2. Explicit model boundaries StarVLA follows top‑down decomposition and the principle of high cohesion & low coupling. For example: - Dataloader - Returns a raw, model‑agnostic dict only; no model‑specific preprocessing (e.g., tokenizer, image encoding). - A single sample should include (add/remove as needed): - image: list[PIL.Image] | np.ndarray - lang: str - action: np.ndarray[T, action_dim] - state: Optional[np.ndarray[..., state_dim]] Both `framework.forward()` and `framework.predict_action()` operate directly on raw inputs, keeping train/test boundaries explicit and easy to hack.
3. Flexible configuration system StarVLA uses a single global configuration object Parameters are passed primarily via extensible dicts, allowing overrides and controlled redundancy.
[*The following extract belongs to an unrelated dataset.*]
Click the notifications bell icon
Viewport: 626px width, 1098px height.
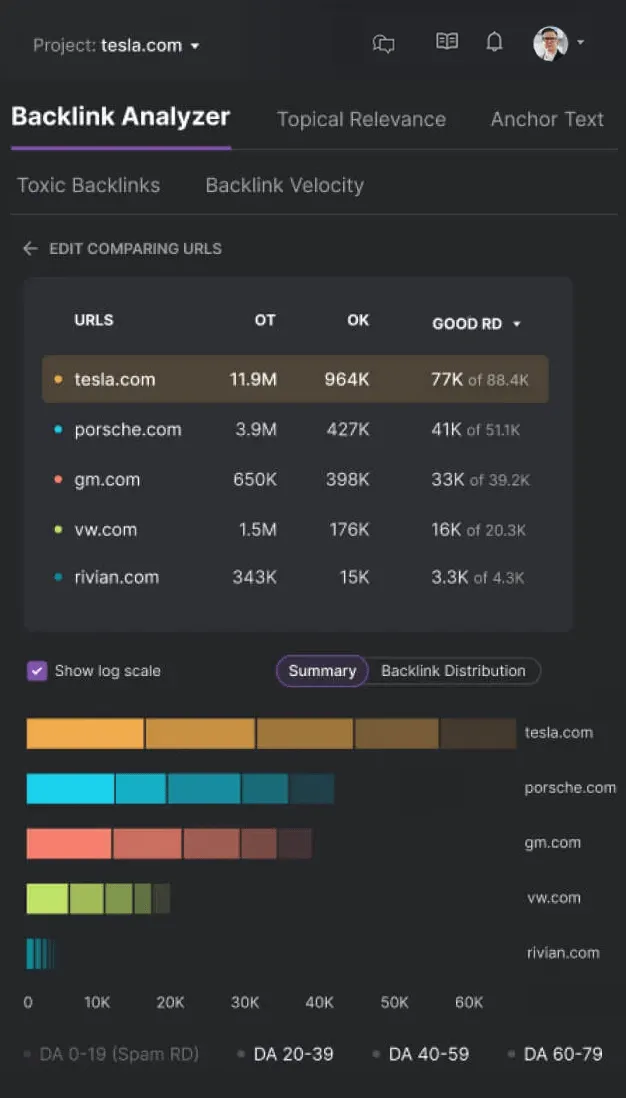point(494,42)
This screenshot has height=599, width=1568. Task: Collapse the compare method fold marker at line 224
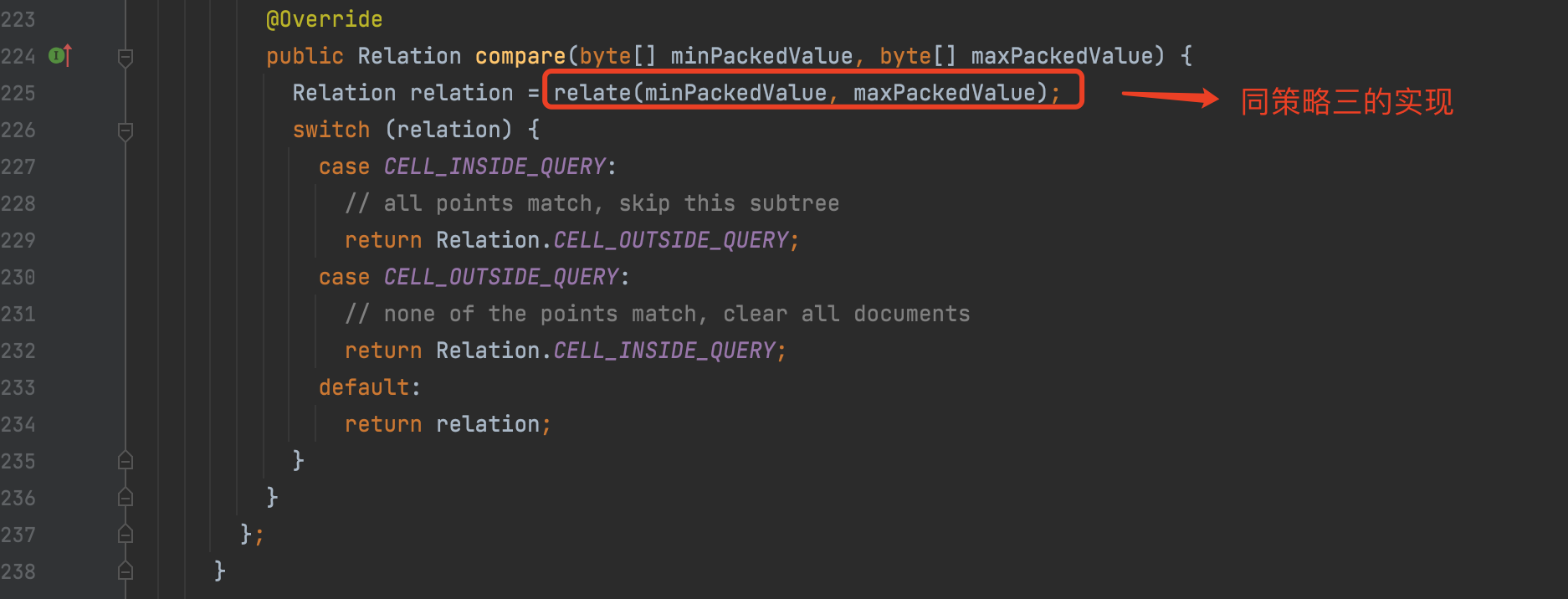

🧪 *To self‑test and iterate on StarVLA’s usability, we re‑implemented several representative VLA frameworks. Our have done a beta test: an internal developer can stand up a new VLA framework in under half a day (leat then 3 hours), and an new user can build their first custom VLA framework within a single day. More design insights for each item can be found in [assets/intro_v1.md](assets/intro_v1.md).* --- ## 📖 FAQ
Q: Why not put preprocessing in the dataloader? A: We profiled it: data preprocessing takes <1% time. Keeping it inside the Framework is acceptable and allows model‑specific flexible handling.
Q: Can I use a backbone other than Qwen2.5-VL? A: Yes. Implement new vision + language modules and compose them inside a Framework; any other existing models can be swapped in. Yet, due to the framework processing raw action data, it is very easy to swap in.
Q: Why isn't there an abstract interface for the vision tower? A: We believe that VLM will become the base model and will inherently possess its own native vision tower.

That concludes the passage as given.